Google passes $500 on the back of a wave of speculative interest, is this the start of another run up in Google or are we near a potential slump in the Google share price?

Since Google floated some 2 years ago at $85, it has had strong run higher to the current price of $505, up 600% since IPO, and up over 50% on the 330 lows seen barely 3 months ago. Now we look at where Google actually stands and probability that it can achieve an even higher price or if Google has run ahead of its fundamentals.

Googles primary, and you could say only source of revenue is the Google search engine, where the current market share of searches amongst the five main search index players is approximately as follows.

Google 45%
Yahoo 30%
Microsoft 15%
AOL 5%
Ask. 5%

Despite Yahoo being 2nd, the main competitor to Google is Microsoft, for Microsoft has the means and the financial muscle to overtake Google, it may not happen in 2007. But the risks given the amount of resources that Microsoft can throw at the Search Engine is highly probable. Despite Google's several recent purchases of companies such as Youtube, and providing free services such as blogging, they are future possible money earners, not current, if Microsoft is able to put a dent into Google's primary revenue source searching, then the Google stock price could be headed for a sharp drop of more than 50% from the current price of $505.

A financial comparison between Google, Microsoft and Yahoo.

  Google Microsoft Yahoo
Share Price $505 $30 $27.5
Earnings per Share $9 $1.2 $1.3
Price / Earnings Ratio 56 25 22
Turnover $9.5bn $45bn 6$.2bn
Profit $2.5bn $13bn $1.1bn
Search Market Share 45% 15% 30%
Market Capital $154bn $292bn $38bn

The key item to stand out on the comparison between the 3 major search engine providers are that Google is valued at near 3 times either Microsoft or Yahoo. Which suggests extra speculative interest on future growth comprising more than 50% of its current valuation.

Google has a market share of 45%, can that market share grow further when it has Microsoft and Yahoo coming up behind it? My opinion is that it may well be able to maintain market share, but will find it difficult to grow market sure much above the current 45%. Which suggest profits will have to come from other business and growth in advertising revenues from searching. Advertising is a cyclical business and there are little significant barriers to entry for this type of business. Google's revenue growth (as strong as it is), is slowing down on a quarterly basis and this is yet to be reflected in the price. Google additionally has benefited from the ongoing problems at Yahoo, which has suffered from a downturn in financial and car advertising, both of which contributed to a 38% fall in its most recent quarterly profits.

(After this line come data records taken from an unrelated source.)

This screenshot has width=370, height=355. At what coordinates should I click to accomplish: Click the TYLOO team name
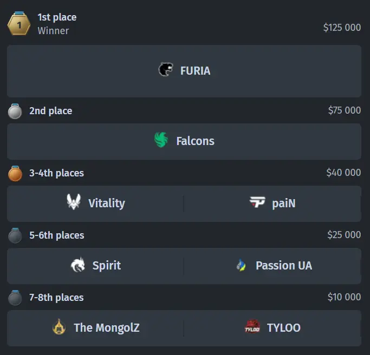pos(284,327)
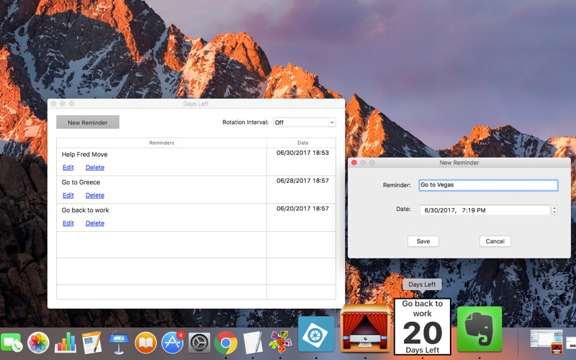Viewport: 576px width, 360px height.
Task: Expand the Rotation Interval dropdown
Action: coord(304,122)
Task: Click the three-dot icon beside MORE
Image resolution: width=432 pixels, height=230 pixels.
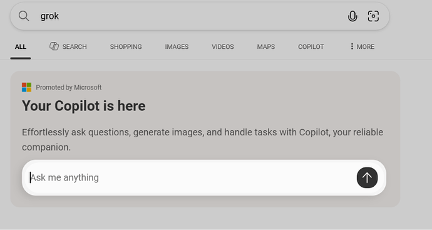Action: coord(352,46)
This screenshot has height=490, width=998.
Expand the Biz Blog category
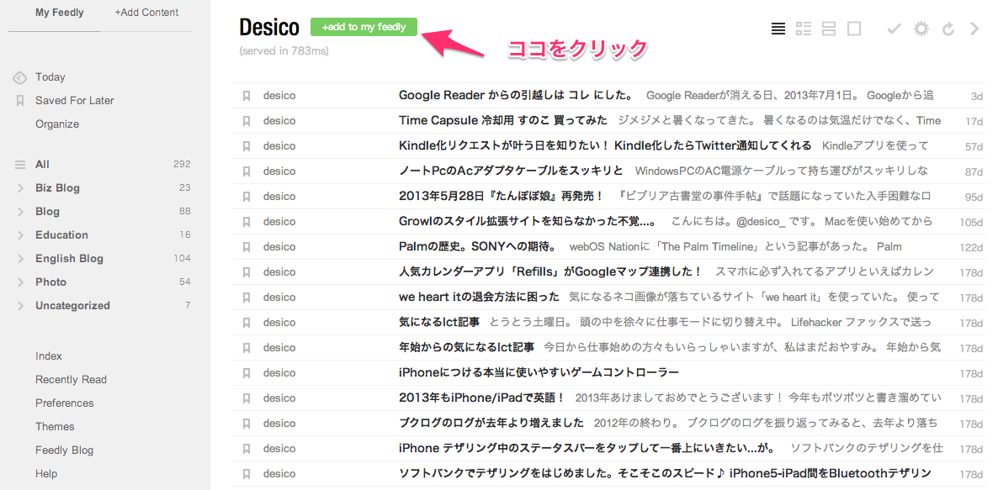pyautogui.click(x=23, y=187)
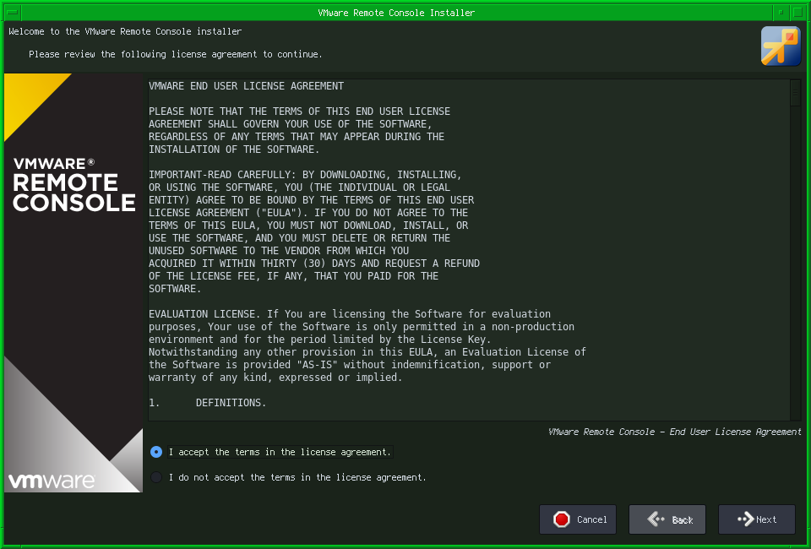The height and width of the screenshot is (549, 811).
Task: Select I do not accept the terms
Action: point(155,477)
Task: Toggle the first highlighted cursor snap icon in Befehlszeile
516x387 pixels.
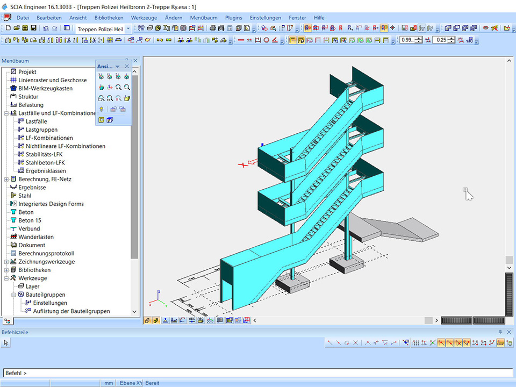Action: [x=441, y=342]
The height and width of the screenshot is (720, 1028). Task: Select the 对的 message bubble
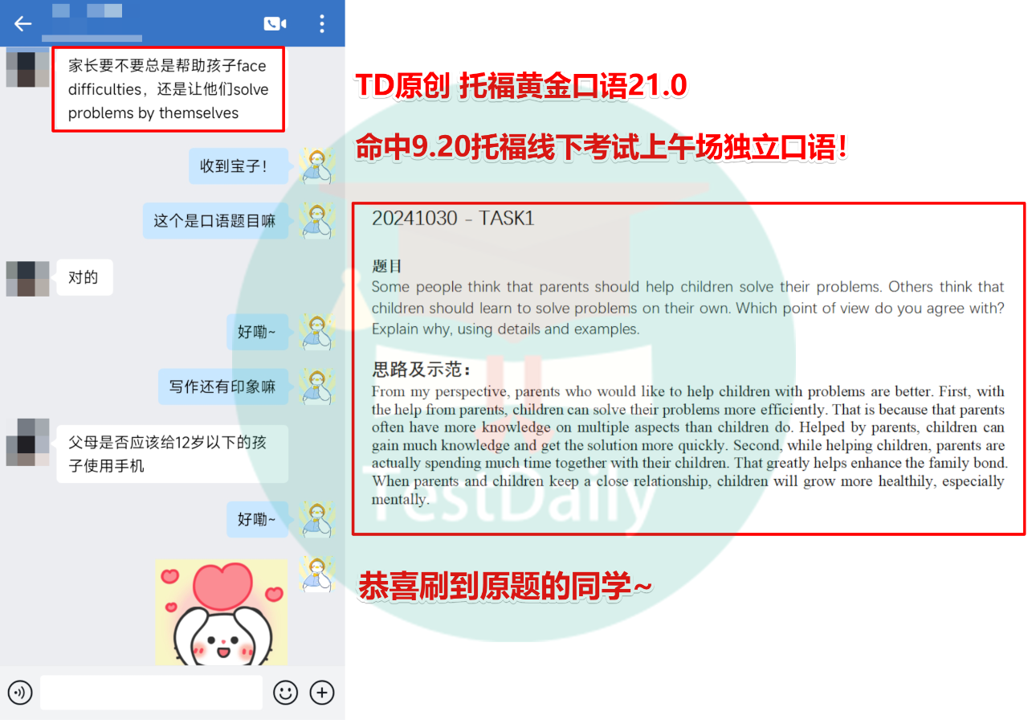click(x=84, y=278)

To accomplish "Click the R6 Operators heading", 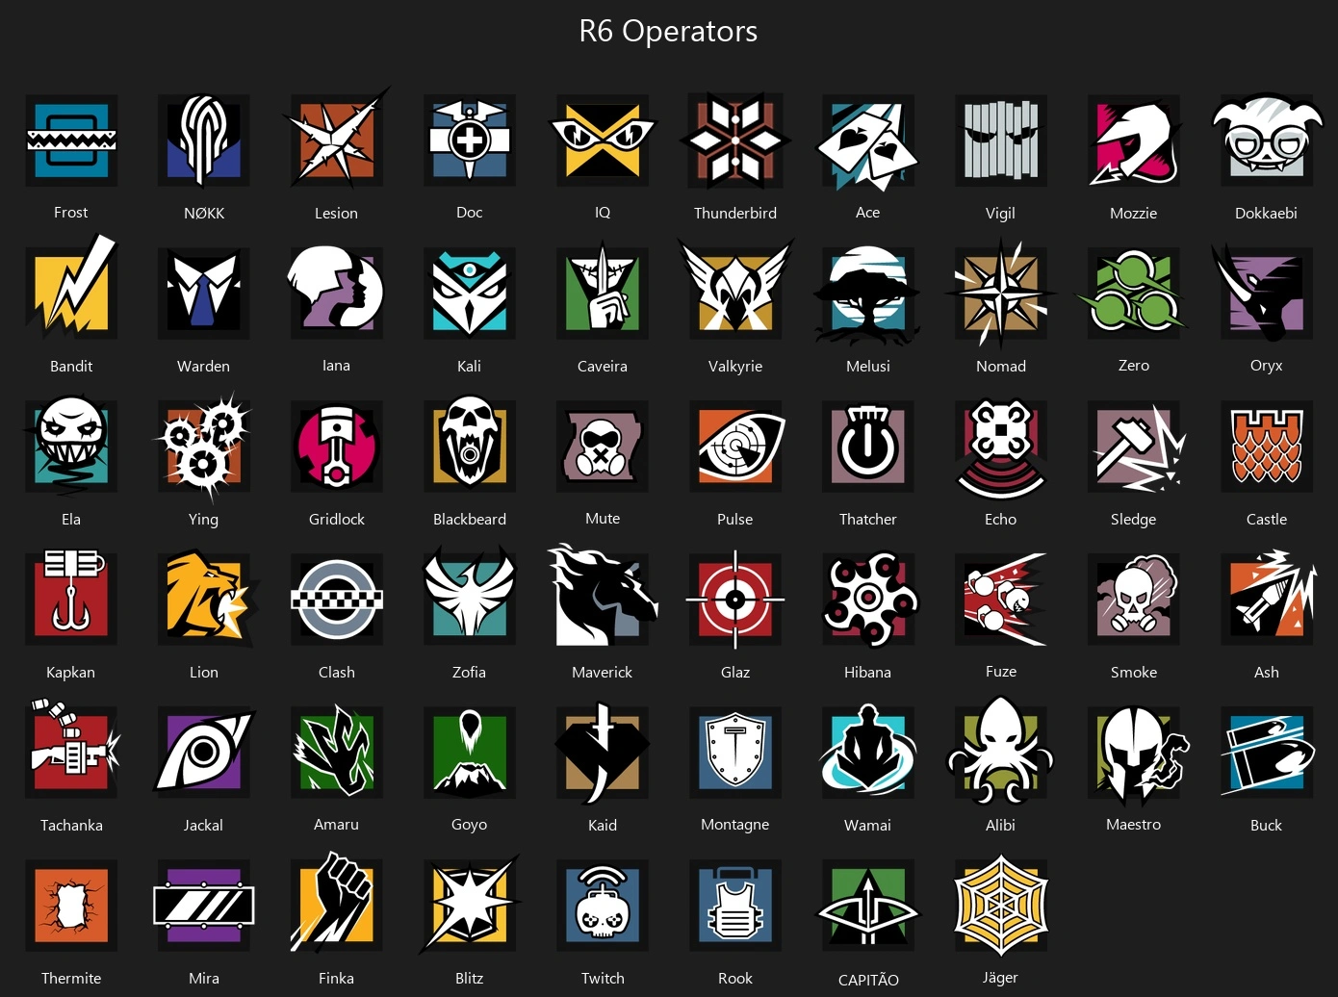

The market valuation of Google at $154bn on earnings of $2.5bn seems excessive, much as the value of Microsoft was during the dot com bubble of 1999. The stock does appear to have got ahead of its future revenue growth rate when the only revenue stream that Google has is ads revenues generated by the search index. Google is overly expensive at $154bn, not when you can pick up a stock in Microsoft and Yahoo for near 1/3rd the cost.

Technical Analysis

  1. Immediate support is along the uptrendline since Google floated in 2004, presently at $405, which would mark the initial target for any decline.
  2. Secondary support exists along the intermediary lows along $365.
  3. Major support and the main target for any down trend are the lows along $330. Which would represent a near 35% drop in price, which would still leave Google overvalued, relative to its main competitor search engines as once a decline begins both Microsoft, Yahoo and other tech stocks would also be declining, but both being outpaced by the slump in Google.

Conclusion:

It is a risky time to be holding Google and the safest strategy for stock holders would be to take some profits. In the long-term Google may go higher even above $1000, but when I say the long-term I mean 5 to 10 years, coupled with steady year on year earnings growth, and a price earnings valuation nearer 20 rather then the present 60! That would be the best case scenerio, the worst case scenerio is that either Yahoo or Microsoft or someone else comes along with an better search engine, It has happened before!